Apple Musicでロスレス/ハイレゾ配信がスタートしました。追加料金は必要なし、より高音質な音楽をこれまでどおりの980円/月で楽しめます。でも...正直、あまり変わらないような? と感じている人もいるかもしれません。
まず、前提としてロスレス再生は有線イヤホンの利用が前提です。ワイヤレス(Bluetooth)イヤホンの場合、オーディオ信号を伝送するとき必ず非可逆圧縮を伴うため、特に高音域などオーディオ信号の一部が再生時に欠落してしまうのです。ロスレスの曲をロッシーに変換して聴くわけですから、ロッシーフォーマットのAACで配信する従来のApple Musicと大差なく感じてしまうかもしれません。

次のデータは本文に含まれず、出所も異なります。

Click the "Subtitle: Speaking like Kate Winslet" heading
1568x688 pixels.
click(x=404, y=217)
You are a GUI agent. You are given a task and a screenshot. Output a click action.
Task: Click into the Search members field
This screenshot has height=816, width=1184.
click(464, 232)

ハイレゾ再生の場合、ハイレゾフォーマットの再生に対応したDAC(Digital-Analog Converter)と呼ばれるチップを内蔵した外部機器が必要です。オーディオ機器の分野では「USB DAC」と呼ばれる製品のことですが、iPhoneで利用するには「Lightning - USBカメラアダプタ」を用意するなど、費用も手間もかかります。

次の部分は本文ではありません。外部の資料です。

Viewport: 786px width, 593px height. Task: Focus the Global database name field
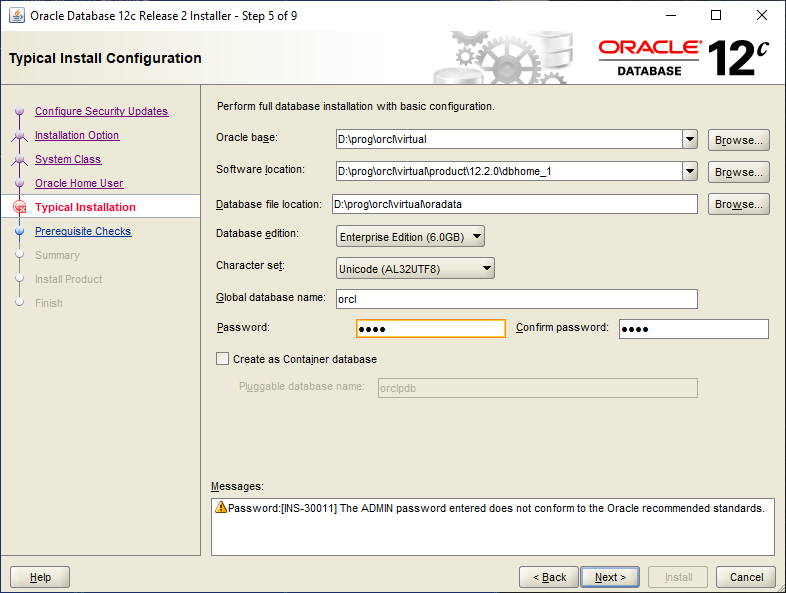[x=515, y=299]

ミュージックアプリの設定変更も必要です。初期値ではロスレス/ハイレゾ再生ともに無効化されているため、『設定』→「ミュージック」→「オーディオの品質」画面で再生経路別(Wi-Fiストリーミング/ダウンロード)に有効化しておく必要があります。なお、Apple Musicで配信するすべての曲がロスレス/ハイレゾ対応ではないため、適切に設定してもロッシー(AAC)で再生される曲もあります。
イヤホンの選択も重要です。iPhoneに付属のイヤホンもなかなかの完成度ですが、数万円のイヤホンを数十万円のUSB DACと組み合わせてロスレス/ハイレゾの音源を聴けば、音の違いはすぐにわかるはず。これまで気付かなかった微妙な表現に感動するかもしれませんよ。